Aim of the task:
Lines, not repeats, are what count: give the number of lines below that hold "will", and nothing more.
[Excerpted records Boundary: Start]
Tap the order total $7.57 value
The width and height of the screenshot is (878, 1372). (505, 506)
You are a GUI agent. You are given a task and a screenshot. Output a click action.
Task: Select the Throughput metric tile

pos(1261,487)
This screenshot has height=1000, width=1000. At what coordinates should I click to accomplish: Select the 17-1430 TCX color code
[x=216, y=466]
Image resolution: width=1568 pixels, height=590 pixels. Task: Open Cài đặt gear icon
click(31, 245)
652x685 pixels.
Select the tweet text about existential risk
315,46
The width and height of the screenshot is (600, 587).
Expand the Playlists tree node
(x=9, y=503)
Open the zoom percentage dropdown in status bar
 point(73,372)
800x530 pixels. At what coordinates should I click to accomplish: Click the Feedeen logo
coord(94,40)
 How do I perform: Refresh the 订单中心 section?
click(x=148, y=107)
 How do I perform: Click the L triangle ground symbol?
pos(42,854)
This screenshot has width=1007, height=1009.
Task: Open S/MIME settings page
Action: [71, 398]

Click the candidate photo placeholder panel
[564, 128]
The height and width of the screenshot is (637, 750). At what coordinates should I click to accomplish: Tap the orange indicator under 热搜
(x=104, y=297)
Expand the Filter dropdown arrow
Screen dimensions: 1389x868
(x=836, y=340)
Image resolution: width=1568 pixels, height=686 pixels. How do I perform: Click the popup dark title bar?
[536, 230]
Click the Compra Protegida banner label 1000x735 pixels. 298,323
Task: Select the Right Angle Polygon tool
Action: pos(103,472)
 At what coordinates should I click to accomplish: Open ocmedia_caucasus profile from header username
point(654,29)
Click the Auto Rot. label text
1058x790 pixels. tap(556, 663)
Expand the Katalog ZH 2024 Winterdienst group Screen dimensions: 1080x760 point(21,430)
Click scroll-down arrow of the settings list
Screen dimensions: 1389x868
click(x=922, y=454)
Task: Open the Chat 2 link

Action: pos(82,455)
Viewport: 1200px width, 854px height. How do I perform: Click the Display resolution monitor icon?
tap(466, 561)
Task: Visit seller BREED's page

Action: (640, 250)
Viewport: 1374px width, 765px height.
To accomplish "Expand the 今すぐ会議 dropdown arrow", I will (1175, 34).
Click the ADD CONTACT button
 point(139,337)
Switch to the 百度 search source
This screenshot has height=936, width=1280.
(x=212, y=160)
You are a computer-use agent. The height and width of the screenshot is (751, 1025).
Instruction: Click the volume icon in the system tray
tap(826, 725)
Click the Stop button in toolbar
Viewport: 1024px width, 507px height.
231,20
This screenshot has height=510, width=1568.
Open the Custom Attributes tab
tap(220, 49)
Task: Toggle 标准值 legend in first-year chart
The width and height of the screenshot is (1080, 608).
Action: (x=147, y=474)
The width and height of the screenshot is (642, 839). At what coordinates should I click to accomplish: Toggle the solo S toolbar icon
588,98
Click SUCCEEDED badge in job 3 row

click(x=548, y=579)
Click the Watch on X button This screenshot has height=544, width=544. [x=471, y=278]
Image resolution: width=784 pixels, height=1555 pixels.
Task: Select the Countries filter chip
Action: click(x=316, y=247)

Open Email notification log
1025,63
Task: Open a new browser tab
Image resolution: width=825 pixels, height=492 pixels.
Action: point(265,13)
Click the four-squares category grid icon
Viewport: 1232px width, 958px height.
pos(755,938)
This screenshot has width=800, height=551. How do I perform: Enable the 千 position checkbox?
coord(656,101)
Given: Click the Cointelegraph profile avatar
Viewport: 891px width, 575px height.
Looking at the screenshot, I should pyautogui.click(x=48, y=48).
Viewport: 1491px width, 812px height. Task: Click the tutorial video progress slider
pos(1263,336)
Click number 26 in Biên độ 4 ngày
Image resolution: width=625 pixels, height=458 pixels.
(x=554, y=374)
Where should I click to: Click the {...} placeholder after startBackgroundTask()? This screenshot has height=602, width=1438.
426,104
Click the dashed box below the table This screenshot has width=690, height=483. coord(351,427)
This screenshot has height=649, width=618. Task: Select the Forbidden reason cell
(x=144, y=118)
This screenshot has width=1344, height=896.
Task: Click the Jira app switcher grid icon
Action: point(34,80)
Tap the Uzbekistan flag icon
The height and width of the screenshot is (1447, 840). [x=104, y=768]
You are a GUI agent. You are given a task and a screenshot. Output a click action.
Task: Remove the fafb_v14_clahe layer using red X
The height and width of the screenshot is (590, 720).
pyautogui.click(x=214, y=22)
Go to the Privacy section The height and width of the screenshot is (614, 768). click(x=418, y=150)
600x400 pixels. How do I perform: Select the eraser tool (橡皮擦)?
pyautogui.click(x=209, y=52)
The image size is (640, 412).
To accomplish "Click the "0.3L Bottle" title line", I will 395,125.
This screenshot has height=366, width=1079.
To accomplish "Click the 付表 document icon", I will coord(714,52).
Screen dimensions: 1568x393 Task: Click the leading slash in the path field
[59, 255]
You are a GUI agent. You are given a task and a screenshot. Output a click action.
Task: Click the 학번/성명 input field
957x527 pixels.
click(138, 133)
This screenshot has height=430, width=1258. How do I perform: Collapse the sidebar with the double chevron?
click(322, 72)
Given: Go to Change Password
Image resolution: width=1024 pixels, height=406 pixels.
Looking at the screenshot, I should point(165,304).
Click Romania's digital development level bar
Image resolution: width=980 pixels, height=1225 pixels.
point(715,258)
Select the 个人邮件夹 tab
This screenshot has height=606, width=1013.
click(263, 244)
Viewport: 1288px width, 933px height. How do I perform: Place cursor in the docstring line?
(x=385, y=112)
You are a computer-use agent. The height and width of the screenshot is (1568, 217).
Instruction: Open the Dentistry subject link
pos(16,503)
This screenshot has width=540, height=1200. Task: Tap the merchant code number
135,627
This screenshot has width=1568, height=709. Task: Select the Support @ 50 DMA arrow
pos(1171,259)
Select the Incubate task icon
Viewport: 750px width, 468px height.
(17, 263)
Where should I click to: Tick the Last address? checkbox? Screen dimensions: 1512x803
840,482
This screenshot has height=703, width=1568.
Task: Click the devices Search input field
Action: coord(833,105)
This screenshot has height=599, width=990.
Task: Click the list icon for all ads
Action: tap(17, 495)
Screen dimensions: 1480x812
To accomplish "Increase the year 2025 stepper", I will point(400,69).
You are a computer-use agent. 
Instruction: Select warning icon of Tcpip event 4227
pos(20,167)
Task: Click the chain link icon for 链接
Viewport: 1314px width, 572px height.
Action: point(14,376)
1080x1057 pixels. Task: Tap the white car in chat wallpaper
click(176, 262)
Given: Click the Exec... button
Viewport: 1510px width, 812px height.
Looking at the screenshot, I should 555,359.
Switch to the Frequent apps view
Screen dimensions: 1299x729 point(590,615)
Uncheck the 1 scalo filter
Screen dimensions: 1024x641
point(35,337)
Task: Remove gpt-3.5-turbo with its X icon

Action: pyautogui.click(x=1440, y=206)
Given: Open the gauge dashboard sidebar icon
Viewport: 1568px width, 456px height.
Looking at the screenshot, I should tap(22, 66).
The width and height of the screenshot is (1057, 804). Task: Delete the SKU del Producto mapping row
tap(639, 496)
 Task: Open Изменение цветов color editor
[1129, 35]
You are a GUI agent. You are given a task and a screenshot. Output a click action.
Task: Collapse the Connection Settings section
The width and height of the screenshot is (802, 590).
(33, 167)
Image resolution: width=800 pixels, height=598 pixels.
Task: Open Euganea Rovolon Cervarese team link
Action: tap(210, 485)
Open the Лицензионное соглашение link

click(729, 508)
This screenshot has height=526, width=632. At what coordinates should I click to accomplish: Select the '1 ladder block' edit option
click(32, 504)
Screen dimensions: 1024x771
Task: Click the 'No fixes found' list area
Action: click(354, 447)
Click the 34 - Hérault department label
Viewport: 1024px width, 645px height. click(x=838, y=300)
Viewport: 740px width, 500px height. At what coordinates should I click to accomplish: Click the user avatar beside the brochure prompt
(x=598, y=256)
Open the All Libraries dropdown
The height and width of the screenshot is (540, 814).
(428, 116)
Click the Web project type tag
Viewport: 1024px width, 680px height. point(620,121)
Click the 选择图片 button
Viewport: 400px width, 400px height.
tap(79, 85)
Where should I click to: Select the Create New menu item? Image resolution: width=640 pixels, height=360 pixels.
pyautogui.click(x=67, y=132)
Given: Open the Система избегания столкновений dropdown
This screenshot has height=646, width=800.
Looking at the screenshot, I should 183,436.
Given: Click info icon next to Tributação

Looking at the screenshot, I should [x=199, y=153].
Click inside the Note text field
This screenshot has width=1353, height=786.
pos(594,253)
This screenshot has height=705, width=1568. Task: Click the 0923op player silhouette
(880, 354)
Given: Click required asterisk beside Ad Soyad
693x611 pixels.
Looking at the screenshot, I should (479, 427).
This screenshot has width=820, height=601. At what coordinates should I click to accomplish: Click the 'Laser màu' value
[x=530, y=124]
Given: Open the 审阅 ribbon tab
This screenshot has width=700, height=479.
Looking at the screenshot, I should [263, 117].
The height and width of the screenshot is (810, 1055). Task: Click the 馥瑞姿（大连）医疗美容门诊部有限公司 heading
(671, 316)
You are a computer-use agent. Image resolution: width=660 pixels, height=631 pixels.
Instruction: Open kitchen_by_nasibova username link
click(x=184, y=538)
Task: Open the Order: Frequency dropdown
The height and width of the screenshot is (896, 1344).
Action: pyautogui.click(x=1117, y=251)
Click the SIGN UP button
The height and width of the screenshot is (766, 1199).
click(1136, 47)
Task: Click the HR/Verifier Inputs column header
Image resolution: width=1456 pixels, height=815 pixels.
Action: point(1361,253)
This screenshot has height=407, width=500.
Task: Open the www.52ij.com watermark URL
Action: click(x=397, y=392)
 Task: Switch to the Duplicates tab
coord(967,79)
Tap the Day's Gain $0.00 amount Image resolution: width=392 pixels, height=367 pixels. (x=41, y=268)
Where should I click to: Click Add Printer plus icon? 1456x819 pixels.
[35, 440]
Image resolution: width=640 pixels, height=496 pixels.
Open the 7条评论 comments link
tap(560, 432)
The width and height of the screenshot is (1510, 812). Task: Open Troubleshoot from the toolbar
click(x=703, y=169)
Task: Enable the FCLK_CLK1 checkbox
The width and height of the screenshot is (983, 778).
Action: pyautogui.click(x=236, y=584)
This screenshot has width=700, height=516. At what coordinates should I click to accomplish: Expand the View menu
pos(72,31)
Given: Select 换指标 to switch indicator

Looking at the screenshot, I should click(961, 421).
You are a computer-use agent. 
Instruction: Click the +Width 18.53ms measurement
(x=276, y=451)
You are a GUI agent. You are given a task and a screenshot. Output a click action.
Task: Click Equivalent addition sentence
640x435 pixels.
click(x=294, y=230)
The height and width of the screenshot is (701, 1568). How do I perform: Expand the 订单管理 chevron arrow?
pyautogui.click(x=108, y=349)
[Excerpted records Boundary: End]
Reply:
4